Frequently asked questions
Why does fetal blood bypass the lungs?
The fetal lungs are fluid-filled and collapsed, so they do no gas exchange — oxygen comes entirely from the placenta. Because the unexpanded lungs have very high pulmonary vascular resistance, blood follows the path of least resistance: through the foramen ovale from right atrium to left atrium, and through the ductus arteriosus from the pulmonary artery into the descending aorta. Only about 10-15% of the right-ventricular output actually perfuses the lungs, just enough to support their growth.
What are the three fetal shunts?
The ductus venosus carries oxygenated umbilical-vein blood past the liver directly into the inferior vena cava. The foramen ovale is a flap valve in the interatrial septum that lets right-atrial blood cross into the left atrium, bypassing the lungs. The ductus arteriosus connects the pulmonary artery to the aorta, diverting blood that did reach the right ventricle away from the lungs. Together these three shortcuts let oxygen-rich placental blood reach the brain and heart while skipping organs that are not yet functional.
How does circulation change at birth?
The first breaths expand the lungs and drop pulmonary vascular resistance dramatically, so blood now flows into the lungs and pulmonary venous return floods the left atrium. Left-atrial pressure rises above right-atrial pressure and pushes the flap of the foramen ovale shut. Clamping the umbilical cord removes the low-resistance placenta, raising systemic resistance. Rising arterial oxygen and falling prostaglandins constrict the ductus arteriosus over hours to days. The parallel fetal circuit becomes the series adult circuit.
What is a patent ductus arteriosus (PDA)?
A PDA is a ductus arteriosus that fails to close after birth, leaving an abnormal connection between the aorta and pulmonary artery. Blood now shunts left-to-right, overloading the lungs and left heart and producing a continuous machinery murmur.
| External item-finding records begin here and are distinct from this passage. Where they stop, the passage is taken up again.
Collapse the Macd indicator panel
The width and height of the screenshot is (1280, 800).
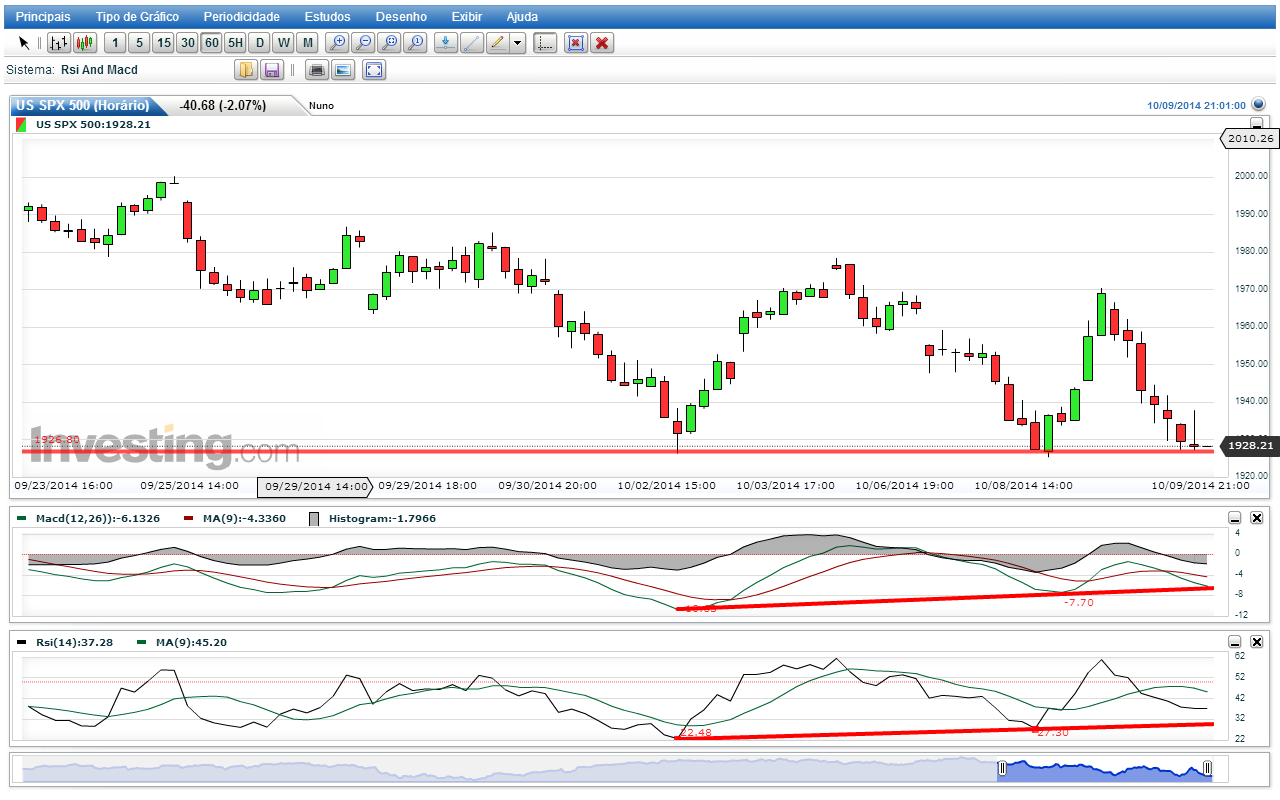(1235, 518)
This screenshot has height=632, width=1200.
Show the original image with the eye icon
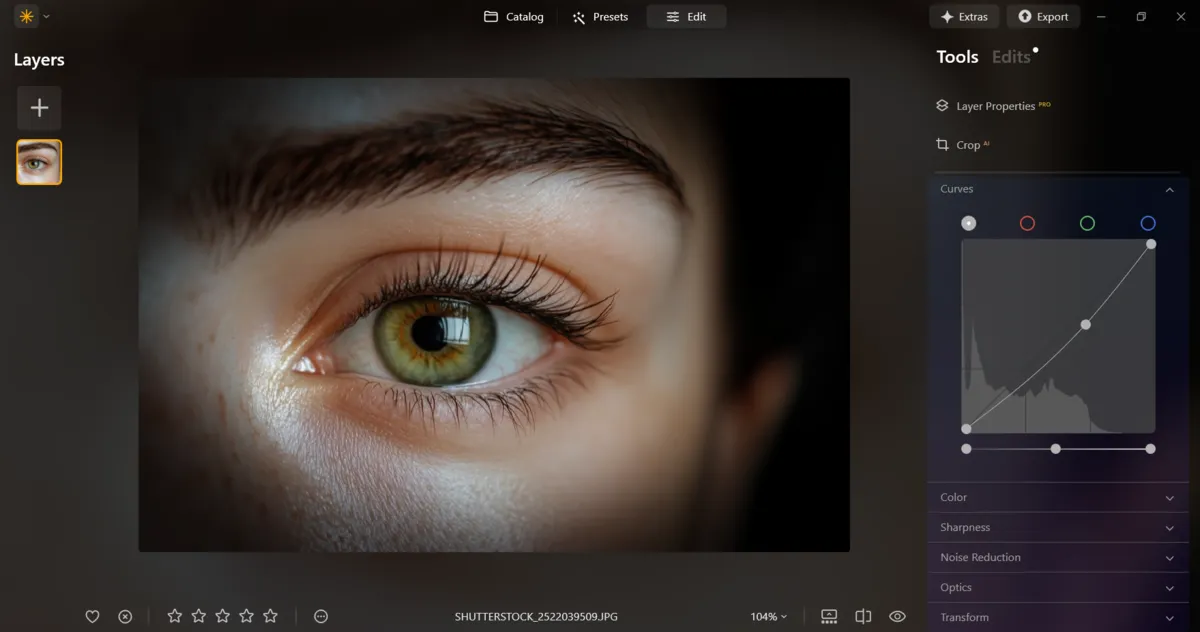click(x=896, y=616)
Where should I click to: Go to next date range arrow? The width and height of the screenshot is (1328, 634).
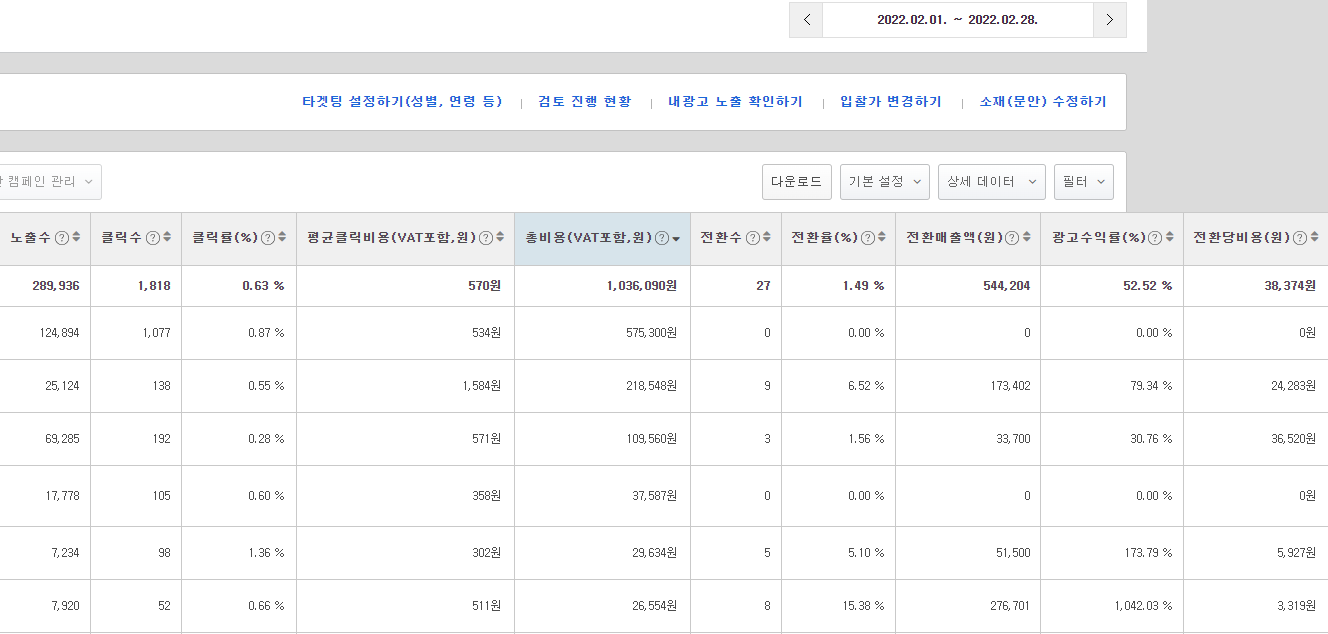click(1109, 20)
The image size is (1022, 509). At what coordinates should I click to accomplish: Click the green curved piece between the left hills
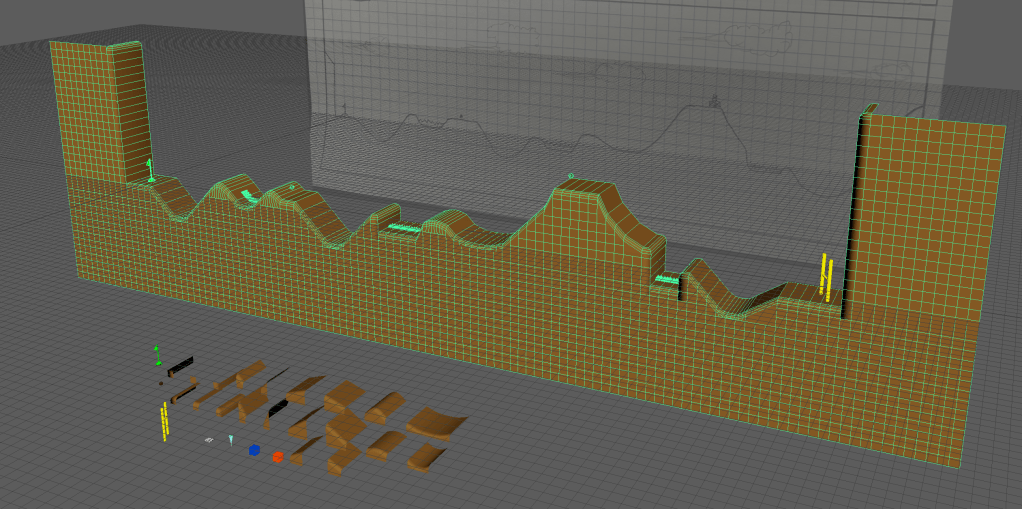point(249,197)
It is common in premature infants. Prostaglandin inhibitors such as indomethacin or ibuprofen promote closure, whereas prostaglandin E1 is given to keep the duct open in duct-dependent congenital heart disease until surgery.
Why is the foramen ovale clinically important in adults?
In about 25% of adults the foramen ovale is only functionally closed, leaving a patent foramen ovale (PFO) — a potential flap that can reopen when right-atrial pressure transiently exceeds left, as during a Valsalva or cough. A PFO can let a venous clot cross to the systemic circulation, causing a paradoxical embolism and cryptogenic stroke. It is also implicated in some migraine with aura and in decompression illness in divers.
Which fetal vessel carries the most oxygenated blood?
The umbilical vein carries the most oxygenated blood in the fetus — about 80-85% saturated as it leaves the placenta. Streaming through the ductus venosus and across the foramen ovale preferentially directs this oxygen-rich blood toward the left heart, ascending aorta, coronary arteries, and brain. By contrast, the two umbilical arteries carry deoxygenated blood from the fetus back to the placenta, the opposite of the naming convention used for the adult heart.